Roman senator (68–140)

Gaius Bruttius Praesens Lucius Fulvius Rusticus (68–140 AD) was a Roman senator of the reigns of the emperors Trajan, Hadrian and Antoninus Pius. A friend of Pliny the Younger and Hadrian, he was twice consul, governed provinces, commanded armies and ended his career as Urban prefect of Rome. Bruttius’ life and career left few coherent traces in the literary record, but a number of inscriptions, including his complete cursus honorum, fills out the picture considerably.

== Life ==
Pliny, writing to Praesens, refers to him as a Lucanian and an inscription concerning his son has been found at Volceii in Lucania. His father has been identified as Lucius Bruttius Maximus, proconsul of Cyprus in AD 80. As Praesens was the first of his family to hold the consulship, he was considered a novus homo. The element "Lucius Fulvius Rusticus" in his polyonymous name is commonly agreed to be his maternal grandfather's name, thus connecting Praesens to the Fulvii Rustici (see Fulvia gens), a senatorial family from Cisalpine Gaul.

From an inscription recovered in Mactaris (modern Siliana in Tunisia), his career in imperial service can be reconstructed. As a teenager, Praesens was a member of the tresviri capitales, one of the magistracies that comprised the vigintiviri. This was the least desirable office to hold, for men who held that office rarely had a successful career: Anthony Birley could find only five tresviri capitales who went on to be governors of consular imperial provinces. However, it is clear that Praesens succeeded despite this inauspicious beginning. Next he received the commission for the tribunus laticlavius in Legio I Minervia, when he led a vexillation from Germania Inferior to Pannonia and earned dona militaria, or military decorations, for service on the Danube in the emperor Domitian’s campaigns.

He served as quaestor in Hispania Baetica, and it may have been at this time that he first became friends with the young Hadrian, but thereafter he retired from public life. In his book on the Roman Senate in this period, Richard Talbert notes that some senators in this period, including Praesens, abandoned their efforts at climbing the chain of offices, discouraged at the lengthy wait they faced to achieve the office of either praetor or consul.

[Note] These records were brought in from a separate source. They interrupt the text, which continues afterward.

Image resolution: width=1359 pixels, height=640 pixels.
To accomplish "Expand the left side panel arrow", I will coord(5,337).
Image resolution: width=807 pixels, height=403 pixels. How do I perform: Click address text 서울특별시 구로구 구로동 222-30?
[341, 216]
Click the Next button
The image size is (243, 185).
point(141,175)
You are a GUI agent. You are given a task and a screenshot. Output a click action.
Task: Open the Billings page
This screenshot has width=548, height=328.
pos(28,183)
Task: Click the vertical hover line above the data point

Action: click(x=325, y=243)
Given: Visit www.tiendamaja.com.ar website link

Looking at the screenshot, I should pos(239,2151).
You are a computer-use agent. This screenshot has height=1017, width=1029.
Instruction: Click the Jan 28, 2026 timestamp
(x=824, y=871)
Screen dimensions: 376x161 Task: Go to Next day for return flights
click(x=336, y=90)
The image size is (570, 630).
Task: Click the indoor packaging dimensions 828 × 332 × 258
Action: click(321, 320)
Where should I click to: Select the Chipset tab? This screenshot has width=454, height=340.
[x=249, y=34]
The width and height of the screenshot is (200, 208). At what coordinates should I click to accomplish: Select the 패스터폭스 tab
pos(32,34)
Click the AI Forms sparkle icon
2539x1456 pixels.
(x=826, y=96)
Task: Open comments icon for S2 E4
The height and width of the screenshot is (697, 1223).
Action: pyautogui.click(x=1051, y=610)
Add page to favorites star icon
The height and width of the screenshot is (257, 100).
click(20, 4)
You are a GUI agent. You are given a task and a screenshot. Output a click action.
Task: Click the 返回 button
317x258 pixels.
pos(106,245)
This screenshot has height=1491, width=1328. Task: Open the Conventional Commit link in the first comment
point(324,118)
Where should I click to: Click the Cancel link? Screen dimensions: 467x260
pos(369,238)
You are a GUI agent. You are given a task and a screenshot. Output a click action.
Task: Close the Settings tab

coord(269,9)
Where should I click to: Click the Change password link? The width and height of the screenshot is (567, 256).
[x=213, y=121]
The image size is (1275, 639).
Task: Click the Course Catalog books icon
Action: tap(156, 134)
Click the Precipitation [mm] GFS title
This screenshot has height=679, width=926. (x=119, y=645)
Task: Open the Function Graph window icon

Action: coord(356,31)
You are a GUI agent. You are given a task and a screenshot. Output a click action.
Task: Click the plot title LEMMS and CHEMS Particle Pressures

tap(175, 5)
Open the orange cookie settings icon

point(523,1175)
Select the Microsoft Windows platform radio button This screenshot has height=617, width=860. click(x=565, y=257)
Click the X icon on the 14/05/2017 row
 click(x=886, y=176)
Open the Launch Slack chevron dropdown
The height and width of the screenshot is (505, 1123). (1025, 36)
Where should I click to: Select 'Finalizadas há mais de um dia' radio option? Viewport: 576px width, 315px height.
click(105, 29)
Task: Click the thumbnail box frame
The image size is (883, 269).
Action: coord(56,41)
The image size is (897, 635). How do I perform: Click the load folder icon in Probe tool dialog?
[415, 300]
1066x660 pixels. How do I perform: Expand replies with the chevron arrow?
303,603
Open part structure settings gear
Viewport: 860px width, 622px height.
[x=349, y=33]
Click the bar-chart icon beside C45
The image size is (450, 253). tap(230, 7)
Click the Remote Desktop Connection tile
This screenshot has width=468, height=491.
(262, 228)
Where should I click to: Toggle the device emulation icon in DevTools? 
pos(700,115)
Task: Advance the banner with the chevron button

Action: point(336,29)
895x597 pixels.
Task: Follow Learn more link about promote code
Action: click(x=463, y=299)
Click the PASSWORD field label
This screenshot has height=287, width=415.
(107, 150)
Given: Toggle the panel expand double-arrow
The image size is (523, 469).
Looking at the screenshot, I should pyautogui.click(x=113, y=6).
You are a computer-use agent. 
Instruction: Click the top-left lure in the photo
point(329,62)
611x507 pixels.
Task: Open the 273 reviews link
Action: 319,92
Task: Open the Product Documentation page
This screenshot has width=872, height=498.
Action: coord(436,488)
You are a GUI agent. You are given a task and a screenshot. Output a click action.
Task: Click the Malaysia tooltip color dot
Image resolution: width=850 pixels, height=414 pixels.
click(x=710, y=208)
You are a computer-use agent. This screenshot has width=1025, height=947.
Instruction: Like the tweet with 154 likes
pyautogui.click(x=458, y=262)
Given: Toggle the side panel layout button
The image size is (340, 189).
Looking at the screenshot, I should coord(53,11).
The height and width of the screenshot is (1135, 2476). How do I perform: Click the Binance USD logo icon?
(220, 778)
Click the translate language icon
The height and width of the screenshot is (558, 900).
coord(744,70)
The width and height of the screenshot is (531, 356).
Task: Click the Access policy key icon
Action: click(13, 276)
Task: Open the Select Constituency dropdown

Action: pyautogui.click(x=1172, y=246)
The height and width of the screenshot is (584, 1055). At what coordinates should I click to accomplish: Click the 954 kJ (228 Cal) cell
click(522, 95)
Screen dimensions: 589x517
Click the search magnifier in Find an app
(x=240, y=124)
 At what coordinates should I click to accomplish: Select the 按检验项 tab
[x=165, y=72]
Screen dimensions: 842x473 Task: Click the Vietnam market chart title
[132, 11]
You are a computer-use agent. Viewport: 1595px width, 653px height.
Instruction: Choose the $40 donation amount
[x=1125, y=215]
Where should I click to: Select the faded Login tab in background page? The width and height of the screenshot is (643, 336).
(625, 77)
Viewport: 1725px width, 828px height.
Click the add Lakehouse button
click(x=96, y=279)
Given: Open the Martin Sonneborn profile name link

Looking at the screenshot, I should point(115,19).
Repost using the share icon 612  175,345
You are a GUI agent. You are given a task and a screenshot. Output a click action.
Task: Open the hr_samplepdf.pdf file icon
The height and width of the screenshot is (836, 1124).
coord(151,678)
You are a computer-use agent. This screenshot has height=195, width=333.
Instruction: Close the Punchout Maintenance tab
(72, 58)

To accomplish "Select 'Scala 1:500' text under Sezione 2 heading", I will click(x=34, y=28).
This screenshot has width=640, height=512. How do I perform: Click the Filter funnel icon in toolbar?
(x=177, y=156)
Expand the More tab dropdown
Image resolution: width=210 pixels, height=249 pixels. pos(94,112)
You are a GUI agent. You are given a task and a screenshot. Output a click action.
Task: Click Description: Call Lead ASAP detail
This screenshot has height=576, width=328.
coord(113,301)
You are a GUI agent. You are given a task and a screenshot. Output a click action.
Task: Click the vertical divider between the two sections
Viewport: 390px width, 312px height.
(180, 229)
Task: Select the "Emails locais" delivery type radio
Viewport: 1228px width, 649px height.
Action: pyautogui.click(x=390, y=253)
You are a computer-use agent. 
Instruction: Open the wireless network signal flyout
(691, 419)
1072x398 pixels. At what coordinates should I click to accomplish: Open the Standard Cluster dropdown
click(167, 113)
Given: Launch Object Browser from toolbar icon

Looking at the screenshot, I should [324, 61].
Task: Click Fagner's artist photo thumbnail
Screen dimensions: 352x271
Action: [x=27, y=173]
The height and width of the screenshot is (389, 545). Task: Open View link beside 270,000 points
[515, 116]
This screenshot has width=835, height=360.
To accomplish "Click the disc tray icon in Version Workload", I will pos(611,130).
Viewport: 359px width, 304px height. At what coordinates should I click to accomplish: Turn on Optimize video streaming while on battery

Pliny in 107 wrote to Praesens urging him to no longer remain on his rural estates in Campania and Lucania but to return to Rome and to public life. His language suggests Praesens was an Epicurean in his tastes and beliefs, something he shared with Hadrian. Praesens is next heard of in the winter of 114/115, during Trajan's Parthian war, commanding Legio VI Ferrata, during which, according to a fragment of the Parthica of Arrian he marched in deep snow (having secured snowshoes from native guides) across the Armenian Taurus Mountains to reach Tigranakert. After a spell as curator of the Via Latina, he was legatus pro praetore or governor of Cilicia when Trajan died in that province in 117. Two fragmentary military diplomas, published in 2002, attest he was suffect consul as the colleague of Quintus Aburnius Caedicianus; while there is insufficient text to precisely date this document, this pair are thought to have held the fasces at some point in the months November–December 120 or September–December 121.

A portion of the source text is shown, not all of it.